Rencontre : «L Islam entre l Orient et l Occident» de Ali Ezzat Begovich débattu à Rabat

Le célèbre ouvrage «L’Islam entre l’Orient et l’Occident» de son auteur Ali Ezzat Begovich a fait l’objet, samedi dernier à Rabat, d’un débat intéressant sur initiative de l’association Albab dont les membres sont issus de différents bords. Il s’est avéré aux yeux de quelques participants à cette rencontre que, malgré l’absence de rapport entre le titre et le contenu de l’ouvrage, l’auteur a vivement réussi à attirer l’attention du lecteur en ouvrant plusieurs perspectives. A propos du titre, l’un des intervenants au débat n’a pas hésité à en proposer un, à savoir «La matière, l’esprit et l’Homme». Selon une autre participante, l’œuvre de Ali Ezzat Begovich n’a pas abondé dans le sens d’un clash entre le christianisme et l’Islam. D’autant plus que l’auteur a mis en valeur les points forts de l’Islam en prenant la défense de cette religion de manière moderne et en la qualifiant d’unité bipolaire.
D’ailleurs il a abouti à l’idée que l’Islam est la seule religion à allier matière et esprit, comme il a tenté de comprendre la révolution de la société européenne à l’égard de l’Islam. Pour cette jeune participante, la grande importance du livre «L’Islam entre l’Orient et l’Occident» réside dans le fait qu’il traite de la civilisation occidentale en adoptant une méthode philosophique et analytique. Cet ouvrage, qui est le résultat de l’intellect de Begovich en tant qu’ex-président de la République de Bosnie-Herzégovine, s’adresse également aux matérialistes.
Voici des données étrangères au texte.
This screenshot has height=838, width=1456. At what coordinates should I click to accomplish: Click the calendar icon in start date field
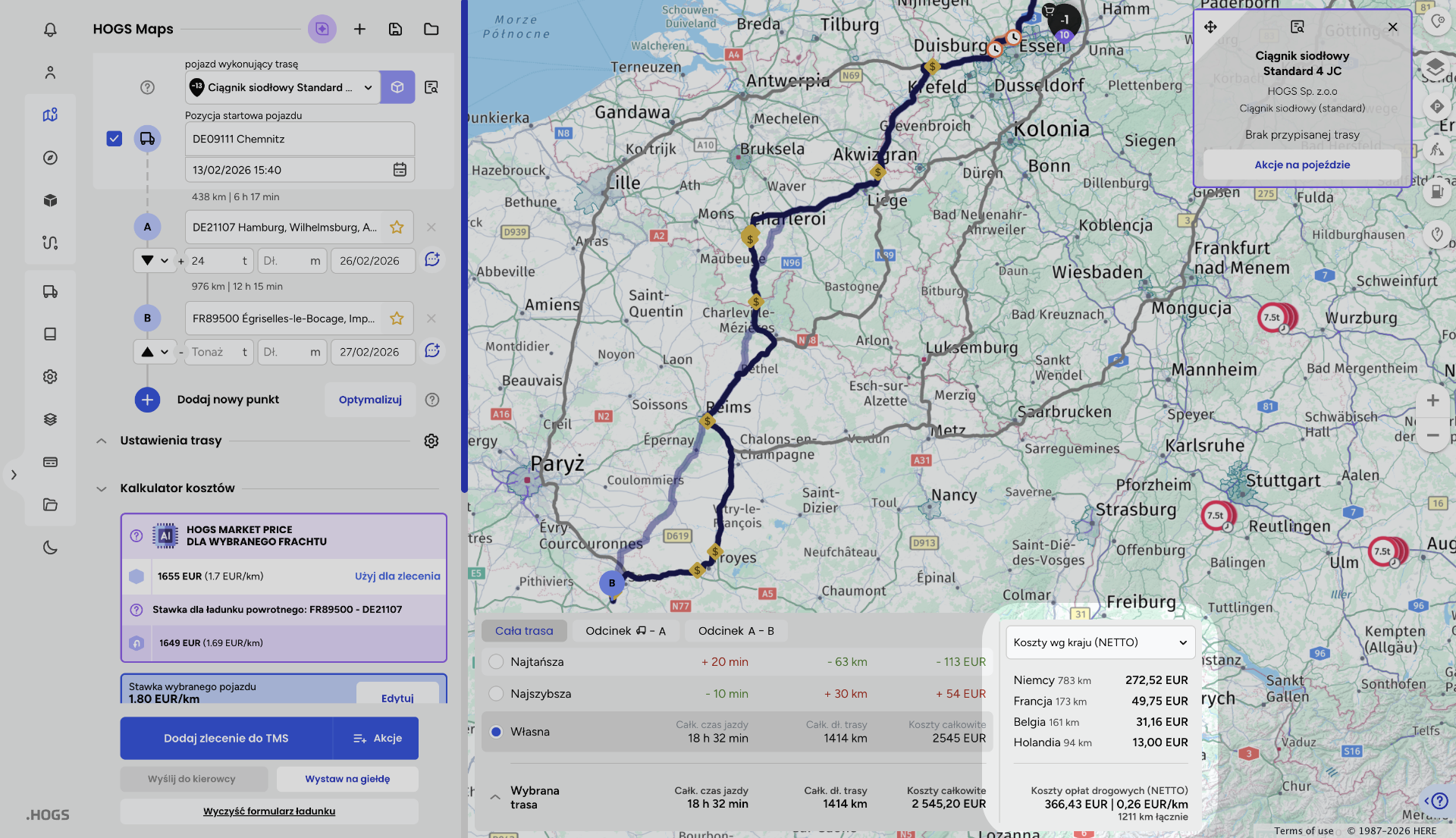tap(400, 170)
Par ailleurs, l’écrivain a abordé plusieurs valeurs de la société en établissant, entre autres, un rapport entre l’art et la religion. Dans ce sens, Ali Ezzat Begovich estime que l’art est lié à l’esprit. Selon les participants, l’auteur a, en outre, donné une très bonne définition de la culture et la civilisation en considérant la première comme une méditation. A propos de la loi, l’auteur a imputé une dimension morale à celle-ci pour créer une certaine contractualité. Pour lui, cette loi devient amorale lorsque l’Etat ne la respecte pas. Outre les valeurs précitées, l’écrivain a abordé d’autres à l’instar du savoir. La lecture de son ouvrage permettra certes à ceux qui ne l’ont pas encore lu d’en dévoiler les dessous.
Ceci étant, les membres de l’association Albab n’ont pas hésité à comparer entre les apports de l’œuvre de Begovich et la société marocaine. A cet égard, ils ont abouti à l’idée qu’un effort et un travail devraient être faits sur soi-même pour changer sa propre mentalité.